A model can be any function that works on a subset of the original data,  with a numerical output.  `DM`  needs a  `Model`  object initialized as  `Model(predictive_function, model_name, data)`,  where

-   `predictive_function`  is the function that produces the output. In the case of a  `sklearn`  model  `m`  for regression (resp., for classification), for instance, it corresponds to  `m.predict`  (resp.,  `m.predict_proba`);
-   `model_name`  is the name used in the rules to refer to the output of the model;
-   `data`  is the  `pandas.DataFrame`  to which the model is applied.

For example,  assuming we have a dataset  `X`  and two targets  `y1`  and  `y2`,  we can proceed as follows:

```
from smace.models import Model

lm = linear_model.LinearRegression()
lm.fit(X,y1)

xgb = xgboost.XGBClassifier()
xgb.fit(X,y2)

model_1 = Model(lm.predict, 'model_1', df)
model_2 = Model(xgb.predict_proba, 'model_2', df)

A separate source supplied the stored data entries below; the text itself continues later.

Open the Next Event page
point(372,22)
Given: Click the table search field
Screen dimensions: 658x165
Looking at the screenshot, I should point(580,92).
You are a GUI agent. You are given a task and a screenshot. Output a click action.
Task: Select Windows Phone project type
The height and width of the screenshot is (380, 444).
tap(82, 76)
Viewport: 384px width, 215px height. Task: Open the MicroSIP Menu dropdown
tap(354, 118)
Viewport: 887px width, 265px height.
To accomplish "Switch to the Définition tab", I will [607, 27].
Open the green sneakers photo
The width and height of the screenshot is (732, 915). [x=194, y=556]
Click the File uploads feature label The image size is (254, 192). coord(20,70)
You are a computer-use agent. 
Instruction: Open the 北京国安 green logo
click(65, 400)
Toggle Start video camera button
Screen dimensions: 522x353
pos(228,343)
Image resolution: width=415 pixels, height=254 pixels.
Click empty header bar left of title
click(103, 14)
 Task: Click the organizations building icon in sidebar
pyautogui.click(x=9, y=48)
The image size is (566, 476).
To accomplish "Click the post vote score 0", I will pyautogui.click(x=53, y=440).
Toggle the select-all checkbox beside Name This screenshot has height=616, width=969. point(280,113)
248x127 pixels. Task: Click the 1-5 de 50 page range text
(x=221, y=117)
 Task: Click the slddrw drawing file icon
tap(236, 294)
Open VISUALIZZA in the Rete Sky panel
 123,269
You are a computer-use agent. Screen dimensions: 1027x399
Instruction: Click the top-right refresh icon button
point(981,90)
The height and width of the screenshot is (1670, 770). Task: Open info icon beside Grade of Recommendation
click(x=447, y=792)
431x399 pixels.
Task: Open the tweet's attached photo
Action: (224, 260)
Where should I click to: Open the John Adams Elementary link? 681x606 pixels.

models_list = [model_1, model_2]

```

### 3. Define the  `DM`  object

Having the rules  `rules_json`,  the list of models  `models_list`  and the input dataset  `df`,  you can construct the  `DM`  object as

```
from smace.decisions import DM
dm = DM(rules_json, models_list, df)

```

To get the decision explicitly for an example,  we use the  `make_decision()`  function:

```
example = np.random.rand(4)
decision = dm.make_decision(example, verbose=True)

```

```
Output:
    Rule(s) ['rule1'] triggered.
    Decision(s) ['decision1'] made.

```

### Apply SMACE

Once the configuration is complete,  you can use SMACE to explain the decisions of the defined system.

Let us say we want to explain why for the example above  `rule2`  was not triggered:

```
from smace.explainer import Smace
explainer = Smace(dm)

explanation = explainer.explain(example, 'rule2')

```

`explanation`  contains all the information computed by SMACE.  The following methods can be applied:

-   `explanation.table()`  and  `explanation.bar()`  to obtain the overall contributions of the input features as tables or bars, respectively;
-   `explanation.rule_table()`  and  `explanation.rule_bar()`  to get the contributions of all variables in the rule as tables or bars, respectively;
-   `explanation.model_table('mod')`  and  `explanation.model_bar('mod')`  to get the importance of input features to the model named  `'mod'`.

It is possible to specify the maximum number of variables to display through the  `num_features`  parameters.